If careers advice to those students had been more effective, they could have spent that first year in the college, developing professional and technical skills, and getting an opportunity to progress in their chosen career. A learner in a FE college can still take a higher national diploma and progress to university to complete their degree.

He finds that young people in FE also develop their communication, teamwork, leadership and entrepreneurial skills.
Working with an employer is an integral part of a professional or technical qualification. Campbell welcomes Employment and Learning Minister Stephen Farry’s focus on placing an equal importance on vocational and academic routes. “There is a need for more seamless pathways to move from one to the other and back again,” he comments, “and a real value placed on the professional and technical route every much as the academic route.”

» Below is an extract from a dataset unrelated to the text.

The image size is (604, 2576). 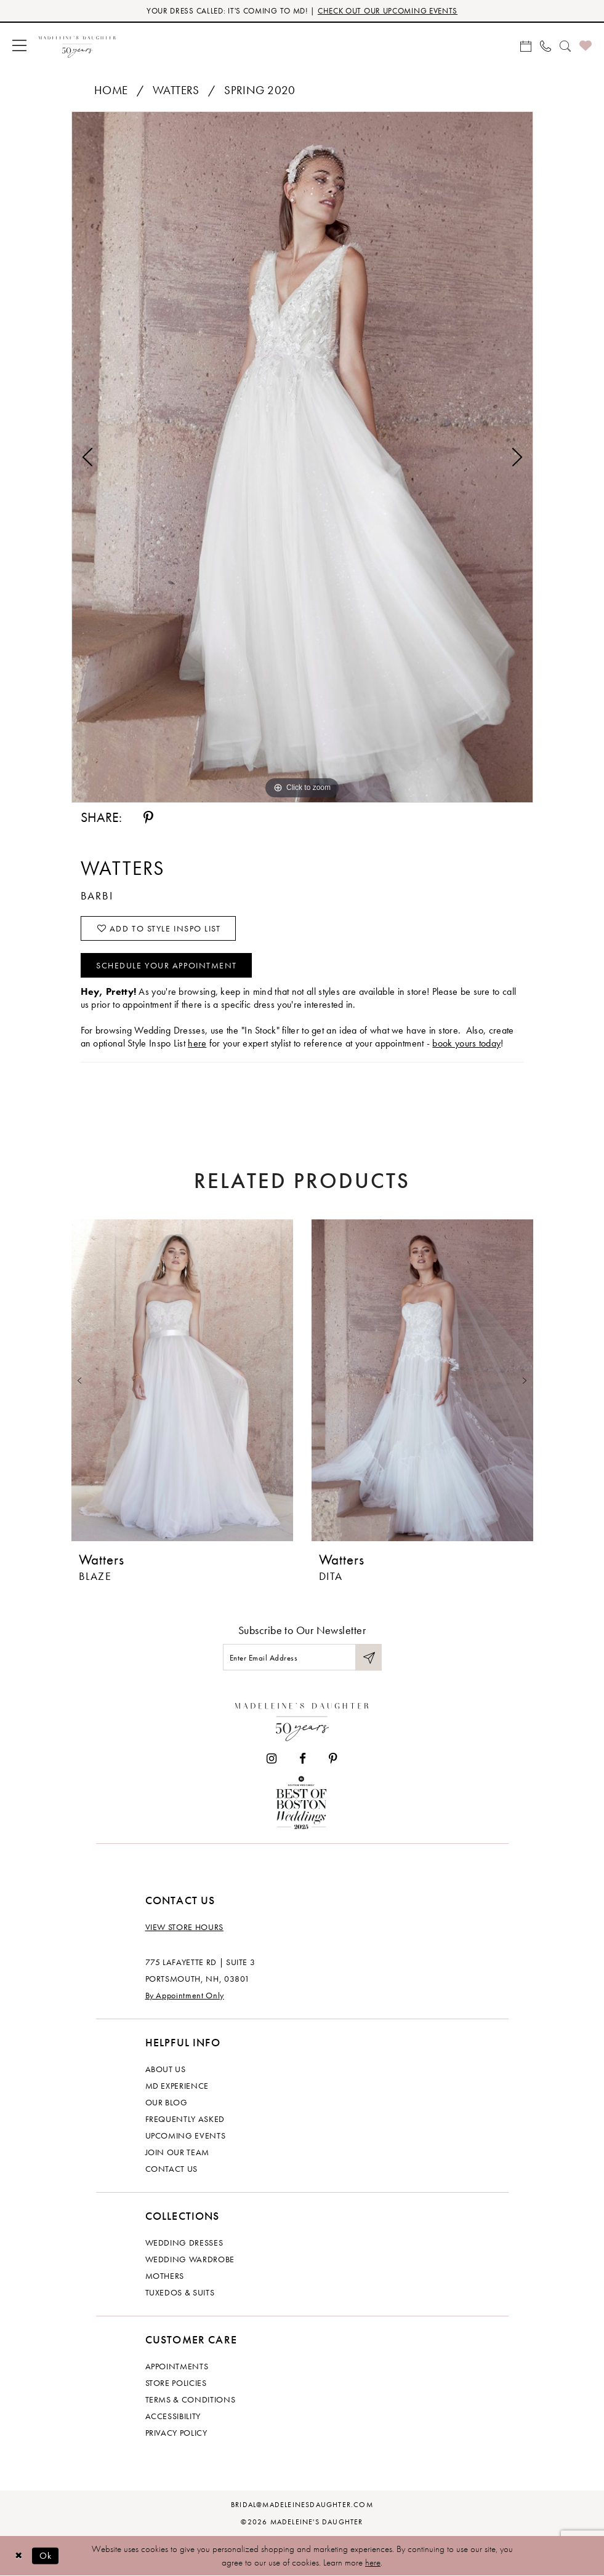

Campbell expects to see many more opportunities opening up for investors and adds that employers are looking for the skills that FE colleges can provide. The six regional FE colleges are major educational institutions operating within their own localities but also come together as a strong FE bloc that is mature, outward-thinking and working “very much in partnership” with business, government and universities. The Connected programme, for example, involves a close working relationship between the colleges, universities, Invest NI and businesses.

Further education, he maintains, will be a very strong policy area within the ‘department for the economy’ to be established after the next Assembly election. Colleges NI already supports Invest NI’s inward investment work and will seek to identify which skills are especially needed over the next five to 10 years, and to this end the Colleges NI board is looking forward to the publication of Northern Ireland’s Skills Barometer.

The FE sector can supply the skills solutions to back up Northern Ireland’s offer to potential investors e.g. through reduced corporation tax or other incentives. After 10 years of rationalisation and investment within the FE sector, the six colleges are now major players and economic powerhouses in their own right. However, they all work together on a Northern Irish basis, especially to support investors, and the sector is well-placed to face the economic challenges going forward.

To conclude, further education can deliver investment in our skills base and offer hope and aspiration for Northern Ireland’s population. “It’s a no-brainer for me,” Campbell says. “Other successful economies have demonstrated that we have to invest in our skills pipeline and ensure that it’s kept open and flowing.”

Profile: Gerry Campbell
An Antrim native, Gerry attended St Malachy’s College, Belfast, and Queen’s University where he studied history and politics and then took a masters in management. He worked for a private training company before joining the British Red Cross and managing its training in Northern Ireland, Scotland and the Isle of Man.

He was then Director of Corporate Services with the Northern Ireland Social Care Council and CEO for the Northern Ireland Commissioner for Children and Young People before taking up his current role in July 2011. Gerry is a board member of Extern and Sport NI and is the Independent Audit Chair for the Commission for Older People (Northern Ireland). Gerry was previously the Deputy Chairman and a board member of the Health and Safety Executive for Northern Ireland. He has in interest in sports, including disability sports, and enjoys reading history. Gerry is married to Fiona and has three children, Cameron, Jenni and Emmet.